=== Records for the exercise ===
Content starts
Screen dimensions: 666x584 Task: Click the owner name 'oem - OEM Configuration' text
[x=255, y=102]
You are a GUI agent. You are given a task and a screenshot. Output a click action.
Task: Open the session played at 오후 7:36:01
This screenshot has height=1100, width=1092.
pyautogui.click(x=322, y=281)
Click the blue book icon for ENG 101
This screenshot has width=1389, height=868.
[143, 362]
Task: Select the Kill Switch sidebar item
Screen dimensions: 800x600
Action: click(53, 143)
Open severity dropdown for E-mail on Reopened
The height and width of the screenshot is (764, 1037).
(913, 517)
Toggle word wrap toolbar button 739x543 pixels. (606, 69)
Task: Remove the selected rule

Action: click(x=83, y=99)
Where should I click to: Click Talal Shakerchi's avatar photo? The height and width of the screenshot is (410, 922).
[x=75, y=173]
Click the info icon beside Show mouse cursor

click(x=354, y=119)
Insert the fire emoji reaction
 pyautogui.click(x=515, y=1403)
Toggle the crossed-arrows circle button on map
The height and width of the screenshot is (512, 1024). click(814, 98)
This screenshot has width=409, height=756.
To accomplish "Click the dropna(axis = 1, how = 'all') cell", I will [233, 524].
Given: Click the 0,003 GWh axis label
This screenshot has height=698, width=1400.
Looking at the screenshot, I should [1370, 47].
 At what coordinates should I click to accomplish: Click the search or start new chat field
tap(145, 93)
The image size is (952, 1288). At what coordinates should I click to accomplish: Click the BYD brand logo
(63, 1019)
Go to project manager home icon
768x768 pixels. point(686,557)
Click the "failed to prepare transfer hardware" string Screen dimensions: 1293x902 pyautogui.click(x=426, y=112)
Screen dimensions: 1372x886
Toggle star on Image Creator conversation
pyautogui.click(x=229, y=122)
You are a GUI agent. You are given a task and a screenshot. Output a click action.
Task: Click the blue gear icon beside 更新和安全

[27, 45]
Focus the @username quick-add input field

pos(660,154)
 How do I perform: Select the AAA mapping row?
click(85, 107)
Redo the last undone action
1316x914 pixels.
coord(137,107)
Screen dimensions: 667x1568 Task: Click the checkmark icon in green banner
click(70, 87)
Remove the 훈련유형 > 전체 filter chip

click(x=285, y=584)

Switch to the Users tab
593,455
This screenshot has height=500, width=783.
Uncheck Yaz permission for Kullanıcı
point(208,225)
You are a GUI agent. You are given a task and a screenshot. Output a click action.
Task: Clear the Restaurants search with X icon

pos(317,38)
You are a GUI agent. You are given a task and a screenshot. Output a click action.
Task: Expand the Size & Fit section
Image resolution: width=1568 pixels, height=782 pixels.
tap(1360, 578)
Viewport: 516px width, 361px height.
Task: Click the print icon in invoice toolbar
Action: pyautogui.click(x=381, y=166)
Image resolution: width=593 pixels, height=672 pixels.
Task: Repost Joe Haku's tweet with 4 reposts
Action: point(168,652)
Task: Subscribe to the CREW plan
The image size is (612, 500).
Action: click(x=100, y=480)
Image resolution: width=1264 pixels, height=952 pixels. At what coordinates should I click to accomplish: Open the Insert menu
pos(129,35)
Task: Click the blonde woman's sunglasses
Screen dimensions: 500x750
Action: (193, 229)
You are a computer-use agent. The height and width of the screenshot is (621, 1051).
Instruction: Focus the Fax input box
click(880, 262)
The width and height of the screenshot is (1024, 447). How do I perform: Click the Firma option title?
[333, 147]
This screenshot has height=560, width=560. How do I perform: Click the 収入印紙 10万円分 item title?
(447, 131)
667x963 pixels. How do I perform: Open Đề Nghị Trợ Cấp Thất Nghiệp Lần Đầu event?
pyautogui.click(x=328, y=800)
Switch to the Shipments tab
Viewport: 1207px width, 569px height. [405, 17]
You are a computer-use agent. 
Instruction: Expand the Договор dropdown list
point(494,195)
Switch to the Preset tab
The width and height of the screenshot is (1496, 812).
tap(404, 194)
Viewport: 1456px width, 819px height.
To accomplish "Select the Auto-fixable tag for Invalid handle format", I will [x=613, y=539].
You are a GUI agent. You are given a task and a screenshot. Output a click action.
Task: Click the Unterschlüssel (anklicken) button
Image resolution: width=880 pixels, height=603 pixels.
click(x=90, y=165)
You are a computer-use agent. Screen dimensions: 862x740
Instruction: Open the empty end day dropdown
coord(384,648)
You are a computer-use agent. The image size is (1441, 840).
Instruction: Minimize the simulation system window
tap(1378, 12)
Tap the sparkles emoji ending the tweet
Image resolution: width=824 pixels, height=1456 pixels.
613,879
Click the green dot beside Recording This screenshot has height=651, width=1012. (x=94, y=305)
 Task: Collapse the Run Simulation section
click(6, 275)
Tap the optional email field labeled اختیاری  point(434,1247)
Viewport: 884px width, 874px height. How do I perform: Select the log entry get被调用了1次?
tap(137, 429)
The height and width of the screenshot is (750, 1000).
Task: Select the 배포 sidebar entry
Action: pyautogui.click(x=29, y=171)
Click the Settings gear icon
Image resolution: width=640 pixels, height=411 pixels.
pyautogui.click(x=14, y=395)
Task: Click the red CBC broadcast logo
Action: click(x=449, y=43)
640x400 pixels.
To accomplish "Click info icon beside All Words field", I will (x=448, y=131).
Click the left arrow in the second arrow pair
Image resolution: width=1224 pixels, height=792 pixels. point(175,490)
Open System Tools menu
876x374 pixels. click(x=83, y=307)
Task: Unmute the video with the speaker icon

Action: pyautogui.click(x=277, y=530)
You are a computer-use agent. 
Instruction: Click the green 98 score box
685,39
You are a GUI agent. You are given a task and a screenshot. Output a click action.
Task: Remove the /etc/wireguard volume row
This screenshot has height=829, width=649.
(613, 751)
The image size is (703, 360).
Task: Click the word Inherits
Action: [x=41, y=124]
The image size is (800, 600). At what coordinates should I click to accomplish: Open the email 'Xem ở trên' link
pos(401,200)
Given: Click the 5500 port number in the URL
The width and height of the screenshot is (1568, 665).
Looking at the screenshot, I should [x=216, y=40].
Content ends
=== Assignment ===
Lines above that include the string "computer" need to be copied.

=== Exercise result ===
You are a computer-use agent. The height and width of the screenshot is (621, 1051).
You are a computer-use agent. 
You are a computer-use agent. Screen dimensions: 862x740
You are a computer-use agent. The image size is (1441, 840).
You are a computer-use agent. 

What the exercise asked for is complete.